Se a proibição do TikTok for bem-sucedida e os americanos optarem por Xiaohongshu para ficar, poderão dominar a sua cultura, diluir o seu apelo e arruinar a sua vibração. Mas, por enquanto, eles são visitantes de um país estrangeiro, lutando para ler as instruções em mandarim e navegar pelos caminhos desconhecidos do aplicativo.
A plataforma, que pertence a uma empresa com sede em Xangai chamada Xingyin Information Technology, está repleta de uma sensação vertiginosa de programa de intercâmbio. Na quarta-feira, encontrei um garotinho com um suéter rosa felpudo explicando (e modelando) uma arara de roupas tradicionais chinesas, e um irmão vestindo moletom nos alertando para não mostrar a bunda ou dizer algo racista, e um influenciador adorável que postou um vídeo respondendo a “comentários de refugiados do TikTok”, a maioria deles tentando flertar com ele. (Um deles perguntou-lhe como dizer “papai” em mandarim.) A taxa do meme do gato é um toque agradável, um sinal de que os usuários do RedNote estão ansiosos para se comunicar com os americanos através de nossa antiga linguagem compartilhada na Internet.
Um dos meus vídeos favoritos veio de um usuário chinês, professor de inglês, que também dá uma boa impressão de Donald J. Trump – e que agora está ensinando falantes de inglês a dizer “América” em mandarim com uma voz trumpiana.

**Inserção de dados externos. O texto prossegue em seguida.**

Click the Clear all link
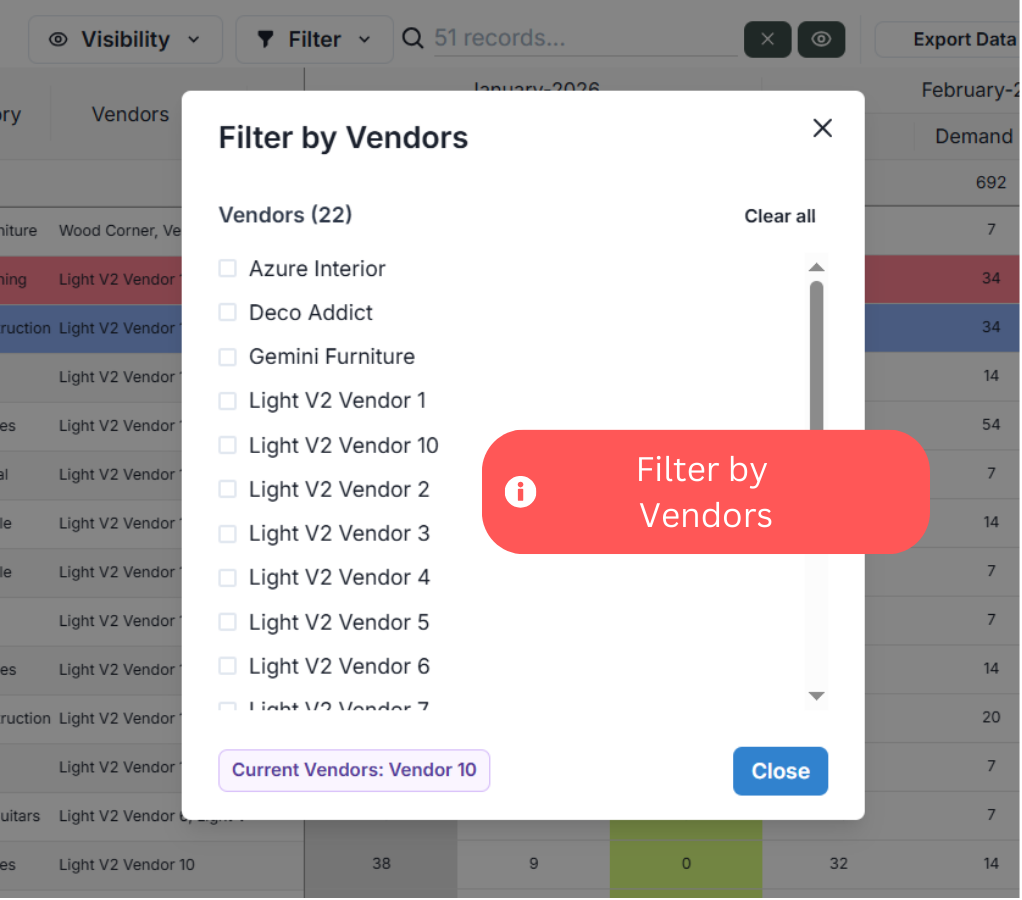point(780,216)
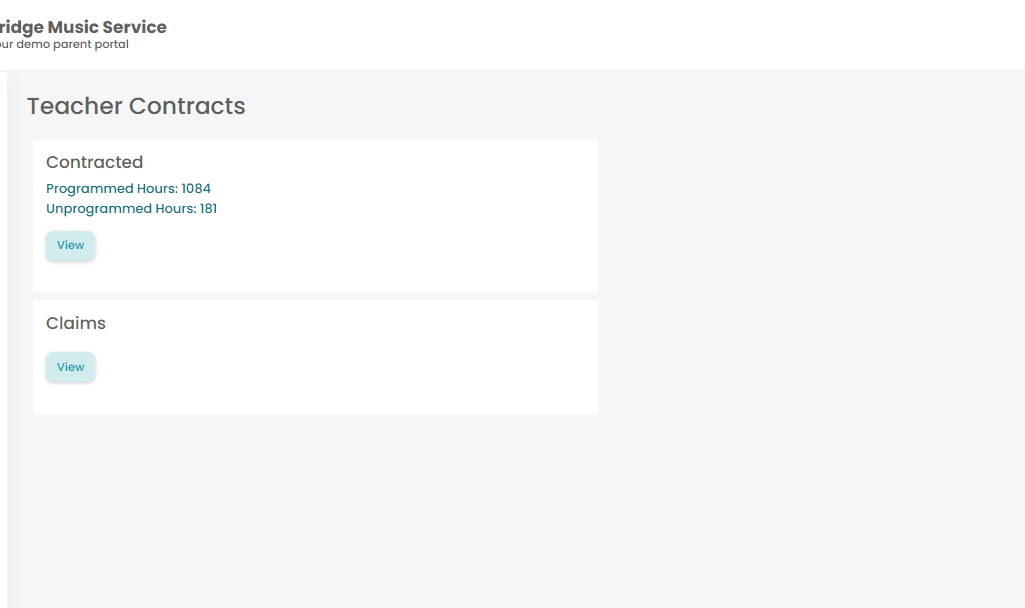The width and height of the screenshot is (1025, 608).
Task: Click gray background below the Claims card
Action: click(315, 510)
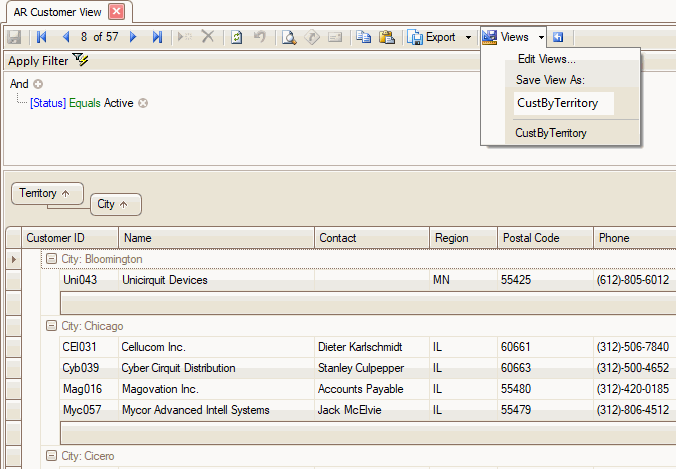This screenshot has width=676, height=469.
Task: Go to the previous record
Action: (x=65, y=37)
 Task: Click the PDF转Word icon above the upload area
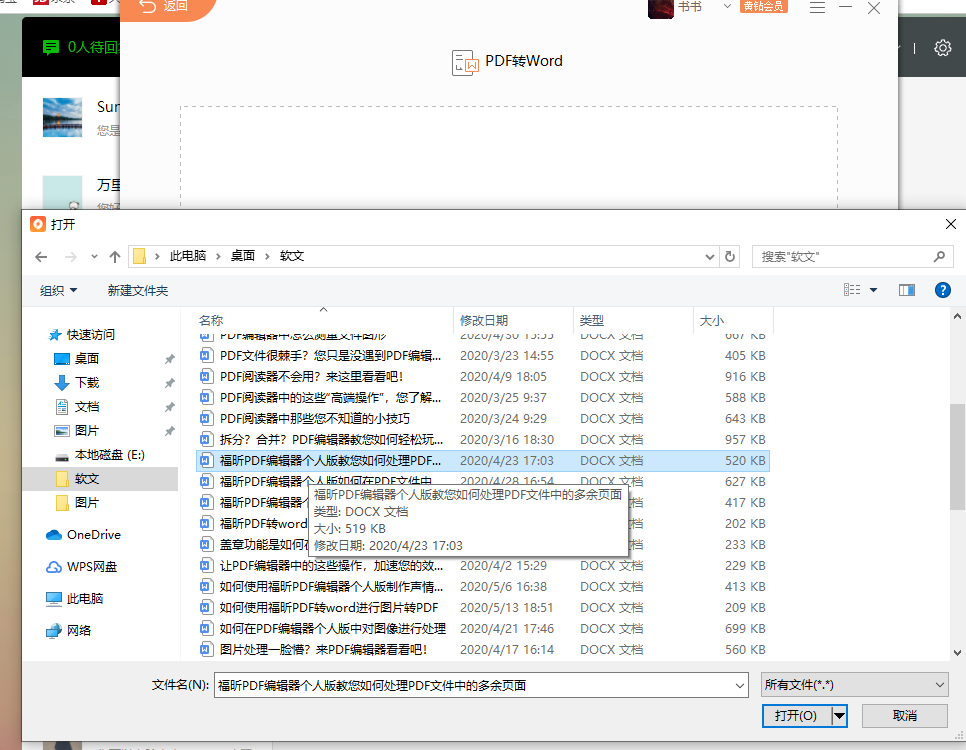pos(466,61)
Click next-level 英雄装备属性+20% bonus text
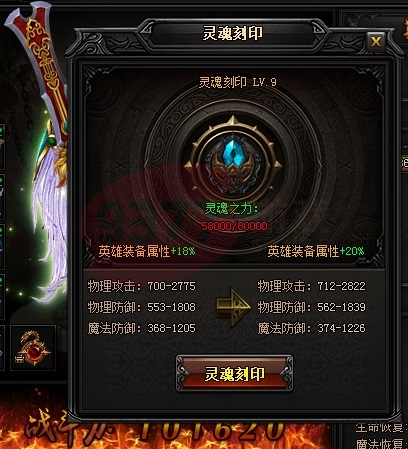The image size is (408, 449). [x=316, y=251]
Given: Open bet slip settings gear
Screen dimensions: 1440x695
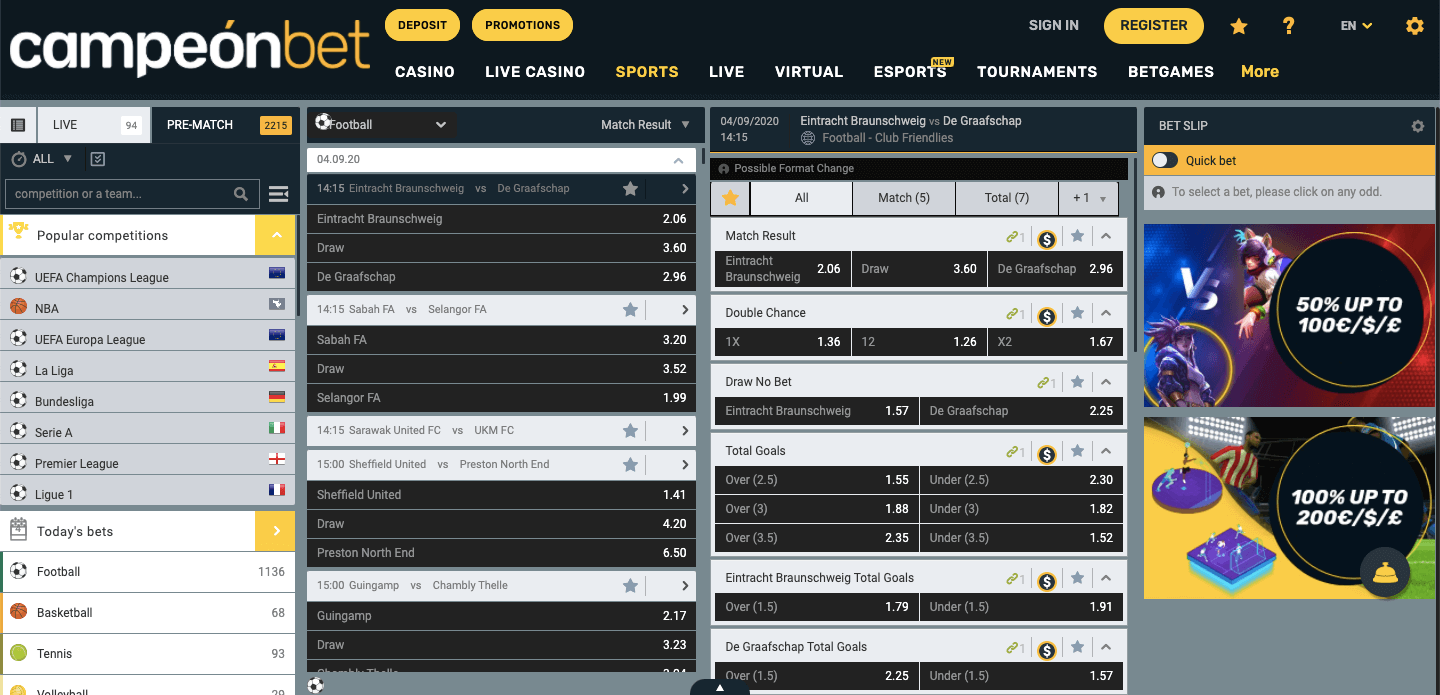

O vídeo zomba da pronúncia consistentemente bizarra de “China” de Trump e sugere que talvez seja hora de dar o mesmo tratamento à América.
Xiaohongshu proporcionou um raro vislumbre da perspectiva chinesa sobre a América, generosamente traduzida e embalada para consumo americano. O brilho das nossas férias digitais pode acabar em breve, mas valeu a pena a foto do gato.